Collected data entries

++++++++++

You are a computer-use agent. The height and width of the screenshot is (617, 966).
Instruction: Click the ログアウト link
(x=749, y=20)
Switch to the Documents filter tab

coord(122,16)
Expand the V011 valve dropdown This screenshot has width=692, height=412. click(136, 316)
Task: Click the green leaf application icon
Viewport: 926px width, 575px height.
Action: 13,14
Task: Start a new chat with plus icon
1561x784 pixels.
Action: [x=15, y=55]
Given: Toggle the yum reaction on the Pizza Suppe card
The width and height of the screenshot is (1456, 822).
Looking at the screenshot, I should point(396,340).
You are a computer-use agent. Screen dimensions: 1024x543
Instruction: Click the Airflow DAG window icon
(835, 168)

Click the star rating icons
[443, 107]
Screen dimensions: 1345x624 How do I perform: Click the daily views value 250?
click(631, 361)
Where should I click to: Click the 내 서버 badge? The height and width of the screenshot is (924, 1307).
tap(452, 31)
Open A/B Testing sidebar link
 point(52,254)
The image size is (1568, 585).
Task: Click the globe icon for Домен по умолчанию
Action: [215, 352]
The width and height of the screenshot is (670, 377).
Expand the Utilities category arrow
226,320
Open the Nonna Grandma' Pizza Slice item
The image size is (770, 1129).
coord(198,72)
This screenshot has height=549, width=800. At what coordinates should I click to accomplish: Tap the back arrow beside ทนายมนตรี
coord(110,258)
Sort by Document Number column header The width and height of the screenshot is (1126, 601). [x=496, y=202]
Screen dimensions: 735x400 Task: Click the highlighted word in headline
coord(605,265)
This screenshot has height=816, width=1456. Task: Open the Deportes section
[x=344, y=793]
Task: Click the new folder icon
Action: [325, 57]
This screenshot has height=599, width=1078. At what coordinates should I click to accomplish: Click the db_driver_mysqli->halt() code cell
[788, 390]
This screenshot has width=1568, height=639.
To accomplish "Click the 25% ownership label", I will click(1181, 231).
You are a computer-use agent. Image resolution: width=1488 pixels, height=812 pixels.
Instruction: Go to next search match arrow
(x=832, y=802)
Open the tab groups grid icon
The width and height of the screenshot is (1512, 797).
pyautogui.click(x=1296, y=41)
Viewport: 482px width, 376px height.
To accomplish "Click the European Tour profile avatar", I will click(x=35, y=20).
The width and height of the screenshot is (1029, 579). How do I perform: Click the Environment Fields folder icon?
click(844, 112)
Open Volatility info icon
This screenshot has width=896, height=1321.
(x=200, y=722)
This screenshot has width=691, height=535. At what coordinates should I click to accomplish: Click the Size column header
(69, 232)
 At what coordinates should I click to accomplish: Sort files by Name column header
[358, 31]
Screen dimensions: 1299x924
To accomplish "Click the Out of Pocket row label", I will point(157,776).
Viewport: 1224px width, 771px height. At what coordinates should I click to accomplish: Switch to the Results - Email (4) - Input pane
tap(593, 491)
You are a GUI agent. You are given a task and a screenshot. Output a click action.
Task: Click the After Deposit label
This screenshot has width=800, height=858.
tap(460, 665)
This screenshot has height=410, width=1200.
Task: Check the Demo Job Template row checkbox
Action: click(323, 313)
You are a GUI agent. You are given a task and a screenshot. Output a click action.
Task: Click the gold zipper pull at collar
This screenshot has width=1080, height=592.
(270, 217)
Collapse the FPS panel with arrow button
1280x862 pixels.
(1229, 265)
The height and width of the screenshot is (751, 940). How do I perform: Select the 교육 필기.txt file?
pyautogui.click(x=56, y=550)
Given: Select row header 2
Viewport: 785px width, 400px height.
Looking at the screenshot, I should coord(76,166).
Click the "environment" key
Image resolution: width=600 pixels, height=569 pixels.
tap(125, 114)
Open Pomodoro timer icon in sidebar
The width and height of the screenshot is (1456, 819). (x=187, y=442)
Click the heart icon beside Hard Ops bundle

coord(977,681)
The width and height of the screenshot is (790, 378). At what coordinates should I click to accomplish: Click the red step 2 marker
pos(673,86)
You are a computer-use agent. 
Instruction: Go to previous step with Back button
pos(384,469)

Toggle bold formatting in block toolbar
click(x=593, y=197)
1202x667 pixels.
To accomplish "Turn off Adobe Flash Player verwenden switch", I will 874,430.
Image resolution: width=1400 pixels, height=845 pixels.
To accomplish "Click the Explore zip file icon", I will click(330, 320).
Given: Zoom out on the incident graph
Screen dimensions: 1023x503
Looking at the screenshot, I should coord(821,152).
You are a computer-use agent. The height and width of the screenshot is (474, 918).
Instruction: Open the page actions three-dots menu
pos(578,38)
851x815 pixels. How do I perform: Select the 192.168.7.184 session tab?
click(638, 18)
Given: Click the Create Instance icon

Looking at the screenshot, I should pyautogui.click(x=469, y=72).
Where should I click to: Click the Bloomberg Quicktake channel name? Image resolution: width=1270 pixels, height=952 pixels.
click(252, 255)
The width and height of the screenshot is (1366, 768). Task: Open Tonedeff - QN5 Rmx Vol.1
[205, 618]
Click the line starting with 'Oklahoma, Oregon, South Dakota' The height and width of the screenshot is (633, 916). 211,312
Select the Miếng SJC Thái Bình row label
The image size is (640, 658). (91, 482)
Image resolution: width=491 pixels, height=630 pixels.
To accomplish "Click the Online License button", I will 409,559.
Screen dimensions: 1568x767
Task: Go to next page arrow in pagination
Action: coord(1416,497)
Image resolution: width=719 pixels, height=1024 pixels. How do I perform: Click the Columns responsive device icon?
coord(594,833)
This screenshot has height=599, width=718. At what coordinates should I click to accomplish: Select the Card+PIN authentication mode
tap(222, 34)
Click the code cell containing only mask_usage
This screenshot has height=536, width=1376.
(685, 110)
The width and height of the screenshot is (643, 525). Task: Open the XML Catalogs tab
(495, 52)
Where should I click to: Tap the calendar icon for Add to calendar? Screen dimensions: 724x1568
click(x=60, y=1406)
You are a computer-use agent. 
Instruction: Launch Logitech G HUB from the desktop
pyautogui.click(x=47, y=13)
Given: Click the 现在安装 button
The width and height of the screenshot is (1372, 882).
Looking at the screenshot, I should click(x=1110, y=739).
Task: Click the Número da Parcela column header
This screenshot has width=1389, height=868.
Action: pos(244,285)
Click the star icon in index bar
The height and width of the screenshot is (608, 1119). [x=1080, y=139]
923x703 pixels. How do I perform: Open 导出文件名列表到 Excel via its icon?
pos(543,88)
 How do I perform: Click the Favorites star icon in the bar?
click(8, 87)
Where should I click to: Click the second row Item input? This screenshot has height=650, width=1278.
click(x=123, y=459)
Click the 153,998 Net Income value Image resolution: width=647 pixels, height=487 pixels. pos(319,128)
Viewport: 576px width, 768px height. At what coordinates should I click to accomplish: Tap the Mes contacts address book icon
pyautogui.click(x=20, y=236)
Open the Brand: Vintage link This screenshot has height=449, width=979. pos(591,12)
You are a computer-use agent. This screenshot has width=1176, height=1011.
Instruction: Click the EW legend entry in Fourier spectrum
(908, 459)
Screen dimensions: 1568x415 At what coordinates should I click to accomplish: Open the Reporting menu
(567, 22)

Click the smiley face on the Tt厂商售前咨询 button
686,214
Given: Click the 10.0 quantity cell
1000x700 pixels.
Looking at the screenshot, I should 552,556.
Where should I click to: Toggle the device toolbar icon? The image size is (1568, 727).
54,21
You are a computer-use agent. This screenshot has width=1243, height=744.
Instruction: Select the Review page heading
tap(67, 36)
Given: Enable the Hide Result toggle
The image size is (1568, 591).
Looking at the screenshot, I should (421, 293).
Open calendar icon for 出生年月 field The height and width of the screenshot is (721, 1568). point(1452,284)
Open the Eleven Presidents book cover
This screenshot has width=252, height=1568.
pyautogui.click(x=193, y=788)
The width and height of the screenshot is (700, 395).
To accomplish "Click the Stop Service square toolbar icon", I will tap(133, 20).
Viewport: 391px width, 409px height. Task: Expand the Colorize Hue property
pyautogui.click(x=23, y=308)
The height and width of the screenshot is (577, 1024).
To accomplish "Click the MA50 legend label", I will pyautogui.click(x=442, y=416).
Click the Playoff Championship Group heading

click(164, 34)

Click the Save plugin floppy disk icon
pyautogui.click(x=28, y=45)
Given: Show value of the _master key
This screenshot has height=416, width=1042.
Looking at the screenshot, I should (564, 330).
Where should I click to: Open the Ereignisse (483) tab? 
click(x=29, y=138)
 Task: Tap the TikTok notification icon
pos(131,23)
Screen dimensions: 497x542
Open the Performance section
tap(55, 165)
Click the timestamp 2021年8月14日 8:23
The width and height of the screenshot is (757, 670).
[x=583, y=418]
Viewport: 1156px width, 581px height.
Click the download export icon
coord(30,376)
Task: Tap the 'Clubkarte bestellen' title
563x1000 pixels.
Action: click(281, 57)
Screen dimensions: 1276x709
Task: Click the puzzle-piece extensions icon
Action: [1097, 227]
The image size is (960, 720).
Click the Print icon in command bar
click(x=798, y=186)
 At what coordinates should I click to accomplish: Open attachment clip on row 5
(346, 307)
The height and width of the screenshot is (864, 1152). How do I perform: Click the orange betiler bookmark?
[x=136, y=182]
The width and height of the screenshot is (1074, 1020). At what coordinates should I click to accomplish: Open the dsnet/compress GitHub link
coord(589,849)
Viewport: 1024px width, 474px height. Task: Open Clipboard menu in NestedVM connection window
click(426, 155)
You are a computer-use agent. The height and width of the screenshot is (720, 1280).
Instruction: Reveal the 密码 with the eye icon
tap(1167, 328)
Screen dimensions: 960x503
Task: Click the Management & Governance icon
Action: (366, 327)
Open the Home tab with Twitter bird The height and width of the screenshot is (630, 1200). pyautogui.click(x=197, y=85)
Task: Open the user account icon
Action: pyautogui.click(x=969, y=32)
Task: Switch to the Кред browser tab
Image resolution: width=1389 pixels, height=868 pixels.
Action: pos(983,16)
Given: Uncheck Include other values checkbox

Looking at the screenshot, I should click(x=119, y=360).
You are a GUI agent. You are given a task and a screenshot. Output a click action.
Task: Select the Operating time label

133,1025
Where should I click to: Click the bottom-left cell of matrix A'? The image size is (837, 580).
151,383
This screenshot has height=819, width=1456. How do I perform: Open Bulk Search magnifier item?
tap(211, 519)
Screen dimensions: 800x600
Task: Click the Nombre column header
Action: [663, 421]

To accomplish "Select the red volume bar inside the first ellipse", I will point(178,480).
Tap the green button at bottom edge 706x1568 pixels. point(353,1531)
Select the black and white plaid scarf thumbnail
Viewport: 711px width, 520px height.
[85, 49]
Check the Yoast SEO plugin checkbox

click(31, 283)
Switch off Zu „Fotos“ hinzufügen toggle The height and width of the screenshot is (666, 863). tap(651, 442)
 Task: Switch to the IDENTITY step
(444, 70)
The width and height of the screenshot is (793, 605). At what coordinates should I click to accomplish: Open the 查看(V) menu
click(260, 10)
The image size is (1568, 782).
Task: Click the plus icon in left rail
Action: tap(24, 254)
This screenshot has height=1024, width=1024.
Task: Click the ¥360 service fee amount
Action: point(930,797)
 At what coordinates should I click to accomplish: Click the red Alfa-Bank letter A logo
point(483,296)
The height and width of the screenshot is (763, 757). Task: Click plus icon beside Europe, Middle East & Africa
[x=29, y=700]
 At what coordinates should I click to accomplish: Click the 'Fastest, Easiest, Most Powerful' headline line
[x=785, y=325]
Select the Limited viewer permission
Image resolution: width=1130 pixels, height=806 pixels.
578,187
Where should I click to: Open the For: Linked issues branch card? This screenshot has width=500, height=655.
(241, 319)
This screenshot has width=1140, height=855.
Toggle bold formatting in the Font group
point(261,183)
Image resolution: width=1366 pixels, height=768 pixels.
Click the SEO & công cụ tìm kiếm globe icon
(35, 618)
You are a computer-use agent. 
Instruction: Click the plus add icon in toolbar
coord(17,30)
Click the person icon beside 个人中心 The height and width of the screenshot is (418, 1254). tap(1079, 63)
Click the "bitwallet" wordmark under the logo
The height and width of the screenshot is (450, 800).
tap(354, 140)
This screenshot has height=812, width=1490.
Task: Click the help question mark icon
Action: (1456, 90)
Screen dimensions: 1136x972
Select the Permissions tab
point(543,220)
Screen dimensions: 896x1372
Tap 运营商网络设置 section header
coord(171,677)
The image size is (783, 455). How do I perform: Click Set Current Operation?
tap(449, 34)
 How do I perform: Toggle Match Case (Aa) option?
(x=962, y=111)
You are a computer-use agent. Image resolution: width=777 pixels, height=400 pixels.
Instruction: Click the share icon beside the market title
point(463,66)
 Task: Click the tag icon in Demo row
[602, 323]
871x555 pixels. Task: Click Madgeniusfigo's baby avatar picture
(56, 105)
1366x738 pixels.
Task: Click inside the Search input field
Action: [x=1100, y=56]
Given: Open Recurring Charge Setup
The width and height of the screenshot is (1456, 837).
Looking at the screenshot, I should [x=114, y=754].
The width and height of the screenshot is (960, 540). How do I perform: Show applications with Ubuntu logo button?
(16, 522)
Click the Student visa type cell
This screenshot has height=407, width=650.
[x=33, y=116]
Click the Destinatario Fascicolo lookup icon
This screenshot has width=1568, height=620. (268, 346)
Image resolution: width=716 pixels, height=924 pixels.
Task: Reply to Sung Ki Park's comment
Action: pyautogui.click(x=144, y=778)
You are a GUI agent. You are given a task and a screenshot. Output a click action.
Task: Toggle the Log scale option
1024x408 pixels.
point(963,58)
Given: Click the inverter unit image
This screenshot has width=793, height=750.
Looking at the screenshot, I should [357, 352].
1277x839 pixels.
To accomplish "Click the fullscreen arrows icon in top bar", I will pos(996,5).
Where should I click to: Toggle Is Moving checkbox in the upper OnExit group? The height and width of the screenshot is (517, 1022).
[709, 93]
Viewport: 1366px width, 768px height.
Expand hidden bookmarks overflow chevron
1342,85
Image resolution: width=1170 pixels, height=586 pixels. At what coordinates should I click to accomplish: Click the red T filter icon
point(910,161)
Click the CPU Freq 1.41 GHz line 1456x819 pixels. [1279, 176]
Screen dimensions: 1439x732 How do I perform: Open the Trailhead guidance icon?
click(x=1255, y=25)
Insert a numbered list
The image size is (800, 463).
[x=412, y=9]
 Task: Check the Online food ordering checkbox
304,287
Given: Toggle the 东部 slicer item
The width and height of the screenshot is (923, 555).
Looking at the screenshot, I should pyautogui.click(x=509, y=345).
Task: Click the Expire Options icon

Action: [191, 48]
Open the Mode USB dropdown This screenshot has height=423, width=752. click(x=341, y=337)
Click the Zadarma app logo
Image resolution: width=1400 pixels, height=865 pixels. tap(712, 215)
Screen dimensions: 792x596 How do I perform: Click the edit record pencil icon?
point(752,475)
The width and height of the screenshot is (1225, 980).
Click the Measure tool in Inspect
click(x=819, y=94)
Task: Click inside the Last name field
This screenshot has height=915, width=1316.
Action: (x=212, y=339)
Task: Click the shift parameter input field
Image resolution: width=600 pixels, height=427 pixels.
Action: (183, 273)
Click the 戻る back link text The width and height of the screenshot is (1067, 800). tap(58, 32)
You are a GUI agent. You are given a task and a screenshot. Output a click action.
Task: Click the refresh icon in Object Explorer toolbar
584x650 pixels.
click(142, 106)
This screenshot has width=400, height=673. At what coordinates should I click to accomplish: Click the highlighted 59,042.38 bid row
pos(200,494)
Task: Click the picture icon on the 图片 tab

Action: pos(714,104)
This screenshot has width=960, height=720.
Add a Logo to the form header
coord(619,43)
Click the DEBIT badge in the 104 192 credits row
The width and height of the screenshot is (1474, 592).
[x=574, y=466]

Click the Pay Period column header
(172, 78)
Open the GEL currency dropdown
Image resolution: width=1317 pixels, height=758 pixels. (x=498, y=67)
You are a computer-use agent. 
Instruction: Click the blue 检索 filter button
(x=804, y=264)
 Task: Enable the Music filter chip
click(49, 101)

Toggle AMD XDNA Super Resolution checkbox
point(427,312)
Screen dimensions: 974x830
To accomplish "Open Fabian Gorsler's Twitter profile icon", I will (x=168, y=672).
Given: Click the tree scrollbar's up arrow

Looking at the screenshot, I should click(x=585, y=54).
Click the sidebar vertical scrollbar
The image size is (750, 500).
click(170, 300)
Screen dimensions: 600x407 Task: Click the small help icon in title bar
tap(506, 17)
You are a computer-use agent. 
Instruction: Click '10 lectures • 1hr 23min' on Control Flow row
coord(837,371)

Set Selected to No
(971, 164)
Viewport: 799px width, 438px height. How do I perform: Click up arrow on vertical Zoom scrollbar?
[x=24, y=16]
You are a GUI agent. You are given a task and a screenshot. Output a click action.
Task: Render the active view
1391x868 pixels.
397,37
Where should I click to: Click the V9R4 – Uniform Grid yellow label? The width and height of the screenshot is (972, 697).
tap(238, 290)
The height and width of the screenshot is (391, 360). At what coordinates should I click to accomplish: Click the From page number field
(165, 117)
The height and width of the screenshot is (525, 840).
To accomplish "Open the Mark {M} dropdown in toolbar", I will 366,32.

++++++++++

__Your instructions__
The required output is each line of the entries that contains the word "Pizza".

__Reply to the exercise__
Given: Toggle the yum reaction on the Pizza Suppe card
Open the Nonna Grandma' Pizza Slice item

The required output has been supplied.